Storage & Filesystems
Rockfish uses the General Parallel File System (GPFS) or IBM Spectrum Scale to deploy a scalable high performance scratch file system. GPFS provides a global namespace, shared file system with simultaneous file access from multiple compute nodes. It also provides high recover-ability and data availability. All allocations on these file sets are shared by the research group and have a quota per group.
Storage provided by ARCH is only for research and educational data, code, and documents for use on the Rockfish cluster. ARCH creates, modifies, and enforces quotas based on group allocations. In addition, ARCH reserves the right to delete, move, or otherwise make data unavailable on any storage system as deemed necessary by ARCH personnel to maintain the overall quality of service.

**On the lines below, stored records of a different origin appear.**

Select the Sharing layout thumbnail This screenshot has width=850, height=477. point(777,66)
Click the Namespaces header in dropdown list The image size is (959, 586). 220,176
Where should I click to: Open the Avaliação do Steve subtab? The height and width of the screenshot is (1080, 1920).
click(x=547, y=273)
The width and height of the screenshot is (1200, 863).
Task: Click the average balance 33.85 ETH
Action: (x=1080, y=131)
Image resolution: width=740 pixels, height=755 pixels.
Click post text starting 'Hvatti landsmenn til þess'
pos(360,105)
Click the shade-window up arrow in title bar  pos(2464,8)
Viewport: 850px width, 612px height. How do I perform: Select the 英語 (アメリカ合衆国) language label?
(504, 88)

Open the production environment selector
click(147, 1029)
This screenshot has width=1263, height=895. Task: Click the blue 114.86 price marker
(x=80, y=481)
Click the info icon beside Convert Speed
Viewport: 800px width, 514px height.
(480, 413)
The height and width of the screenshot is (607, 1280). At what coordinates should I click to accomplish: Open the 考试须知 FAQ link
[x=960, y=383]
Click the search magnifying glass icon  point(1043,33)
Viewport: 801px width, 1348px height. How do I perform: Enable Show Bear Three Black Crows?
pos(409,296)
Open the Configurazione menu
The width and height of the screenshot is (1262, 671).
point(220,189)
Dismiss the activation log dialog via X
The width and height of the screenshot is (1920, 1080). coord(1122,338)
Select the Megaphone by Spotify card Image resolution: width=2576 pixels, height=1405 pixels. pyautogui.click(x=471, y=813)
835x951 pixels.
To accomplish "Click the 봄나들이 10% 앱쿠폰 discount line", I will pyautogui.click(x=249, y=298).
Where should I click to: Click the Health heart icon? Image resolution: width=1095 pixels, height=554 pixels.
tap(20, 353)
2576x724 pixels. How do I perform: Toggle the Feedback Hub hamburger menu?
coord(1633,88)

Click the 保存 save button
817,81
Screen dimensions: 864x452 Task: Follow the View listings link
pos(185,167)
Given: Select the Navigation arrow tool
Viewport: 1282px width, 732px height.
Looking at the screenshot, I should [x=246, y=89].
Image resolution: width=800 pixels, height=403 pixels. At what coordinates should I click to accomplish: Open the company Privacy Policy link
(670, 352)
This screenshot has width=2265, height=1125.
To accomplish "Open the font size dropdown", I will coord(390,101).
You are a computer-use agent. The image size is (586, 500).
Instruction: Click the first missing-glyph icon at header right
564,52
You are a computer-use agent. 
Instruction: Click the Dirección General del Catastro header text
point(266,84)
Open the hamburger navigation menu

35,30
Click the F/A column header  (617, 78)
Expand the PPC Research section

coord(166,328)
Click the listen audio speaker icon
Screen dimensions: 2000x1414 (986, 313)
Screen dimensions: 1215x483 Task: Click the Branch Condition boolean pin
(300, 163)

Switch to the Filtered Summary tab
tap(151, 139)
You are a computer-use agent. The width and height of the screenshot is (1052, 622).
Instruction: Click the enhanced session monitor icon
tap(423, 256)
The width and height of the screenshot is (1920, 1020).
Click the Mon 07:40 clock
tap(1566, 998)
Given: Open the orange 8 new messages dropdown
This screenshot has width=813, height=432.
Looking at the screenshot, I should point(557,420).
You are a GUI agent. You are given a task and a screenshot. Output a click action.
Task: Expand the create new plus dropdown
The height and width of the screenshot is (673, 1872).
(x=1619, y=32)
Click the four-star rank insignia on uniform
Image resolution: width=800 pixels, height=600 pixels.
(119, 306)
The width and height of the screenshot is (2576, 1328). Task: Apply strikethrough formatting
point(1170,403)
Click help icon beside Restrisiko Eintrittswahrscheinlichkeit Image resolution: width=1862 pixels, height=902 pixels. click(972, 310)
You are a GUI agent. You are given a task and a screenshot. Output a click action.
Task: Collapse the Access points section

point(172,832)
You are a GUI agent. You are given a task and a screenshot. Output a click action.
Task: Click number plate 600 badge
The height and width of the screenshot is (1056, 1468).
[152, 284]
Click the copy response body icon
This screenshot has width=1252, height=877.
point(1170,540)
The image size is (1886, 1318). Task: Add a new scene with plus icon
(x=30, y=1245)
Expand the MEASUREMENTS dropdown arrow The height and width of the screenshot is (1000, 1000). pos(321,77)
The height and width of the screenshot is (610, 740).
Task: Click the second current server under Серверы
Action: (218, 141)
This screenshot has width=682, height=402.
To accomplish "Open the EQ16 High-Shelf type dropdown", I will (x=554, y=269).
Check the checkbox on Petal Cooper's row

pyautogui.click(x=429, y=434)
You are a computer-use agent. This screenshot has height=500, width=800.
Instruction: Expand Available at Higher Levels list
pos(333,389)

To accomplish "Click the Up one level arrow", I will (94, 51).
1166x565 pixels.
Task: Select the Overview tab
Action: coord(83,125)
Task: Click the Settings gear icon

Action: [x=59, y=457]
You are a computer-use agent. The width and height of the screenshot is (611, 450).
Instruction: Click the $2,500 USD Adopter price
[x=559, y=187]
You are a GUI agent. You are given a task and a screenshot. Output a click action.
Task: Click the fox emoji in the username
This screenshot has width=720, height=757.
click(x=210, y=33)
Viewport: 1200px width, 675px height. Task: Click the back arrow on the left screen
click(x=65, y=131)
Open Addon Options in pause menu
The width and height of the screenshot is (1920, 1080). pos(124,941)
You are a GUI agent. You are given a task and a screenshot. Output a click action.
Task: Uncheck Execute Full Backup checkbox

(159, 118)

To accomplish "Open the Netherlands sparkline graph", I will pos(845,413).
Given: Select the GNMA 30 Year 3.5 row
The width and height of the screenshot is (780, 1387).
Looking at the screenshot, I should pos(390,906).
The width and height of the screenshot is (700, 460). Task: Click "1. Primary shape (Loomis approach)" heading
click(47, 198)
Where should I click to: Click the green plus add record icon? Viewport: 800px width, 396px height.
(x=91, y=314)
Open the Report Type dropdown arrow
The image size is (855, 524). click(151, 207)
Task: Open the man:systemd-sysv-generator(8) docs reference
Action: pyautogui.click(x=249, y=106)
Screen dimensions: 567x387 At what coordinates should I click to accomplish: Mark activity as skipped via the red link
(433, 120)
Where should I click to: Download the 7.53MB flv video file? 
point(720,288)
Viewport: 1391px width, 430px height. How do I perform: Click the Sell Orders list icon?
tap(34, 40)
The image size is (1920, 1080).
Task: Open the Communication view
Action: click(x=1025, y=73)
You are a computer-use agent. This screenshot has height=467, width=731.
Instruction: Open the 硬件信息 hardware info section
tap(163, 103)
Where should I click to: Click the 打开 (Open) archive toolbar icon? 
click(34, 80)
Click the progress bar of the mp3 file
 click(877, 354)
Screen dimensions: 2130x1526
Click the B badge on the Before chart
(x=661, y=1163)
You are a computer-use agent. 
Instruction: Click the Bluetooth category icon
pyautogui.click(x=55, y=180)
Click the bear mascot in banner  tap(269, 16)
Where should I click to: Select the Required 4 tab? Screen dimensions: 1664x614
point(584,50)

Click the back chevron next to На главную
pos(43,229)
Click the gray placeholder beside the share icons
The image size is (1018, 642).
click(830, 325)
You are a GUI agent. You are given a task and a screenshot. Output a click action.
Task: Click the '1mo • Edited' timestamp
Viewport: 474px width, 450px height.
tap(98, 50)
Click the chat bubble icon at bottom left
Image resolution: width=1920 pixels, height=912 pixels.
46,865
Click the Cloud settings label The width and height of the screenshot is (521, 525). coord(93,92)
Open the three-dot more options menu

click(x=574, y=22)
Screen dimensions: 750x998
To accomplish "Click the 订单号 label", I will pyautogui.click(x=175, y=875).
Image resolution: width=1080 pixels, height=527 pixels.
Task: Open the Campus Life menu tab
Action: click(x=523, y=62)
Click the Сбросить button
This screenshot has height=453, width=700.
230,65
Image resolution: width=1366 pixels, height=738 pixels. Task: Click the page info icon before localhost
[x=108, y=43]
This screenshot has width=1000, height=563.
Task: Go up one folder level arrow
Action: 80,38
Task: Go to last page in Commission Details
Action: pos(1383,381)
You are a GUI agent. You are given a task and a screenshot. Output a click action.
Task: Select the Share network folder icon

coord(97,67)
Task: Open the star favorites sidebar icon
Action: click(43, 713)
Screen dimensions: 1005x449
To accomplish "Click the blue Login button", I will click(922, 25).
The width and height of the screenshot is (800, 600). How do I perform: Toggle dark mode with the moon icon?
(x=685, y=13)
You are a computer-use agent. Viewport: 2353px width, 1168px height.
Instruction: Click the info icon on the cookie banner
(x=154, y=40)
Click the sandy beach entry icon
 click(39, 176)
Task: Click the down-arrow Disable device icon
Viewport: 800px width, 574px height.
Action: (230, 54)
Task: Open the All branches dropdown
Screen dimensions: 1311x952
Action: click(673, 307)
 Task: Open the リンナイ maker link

While ARCH makes every effort to maintain the availability and integrity of our storage systems, the storage systems are not backed up by default. Users are responsible for purchasing backup services or setting up their own backups of their data.
As ARCH has a finite amount of resources, increases to storage quotas are given out on an as-needed basis at the discretion of ARCH staff based on system conditions, available space, and needs. Before requesting an increase in storage, please remove any data from the system that is no longer needed.
If you have a project requiring temporary storage, please reach out to ARCH staff to discuss your needs.
Filesystems At a Glance
|Filesystem||System Type||Total Size||Block Size||Default Quota||Files Per T||Backed Up?|
|/scratch4/||IBM GPFS||3.8PB||4MB||10T||2,000 files per TB||No|
|/scratch16/||IBM GPFS||3.6PB||16MB||N/A||1000 files per TB||No|
|/data/||IBM GPFS||5.1PB||16MB||20T||400 files per TB||No|
- Each user on the Rockfish cluster is provided 50GB of home directory storage through ZFS on Linux.
- The home filesystem uses NVMe SSD drives.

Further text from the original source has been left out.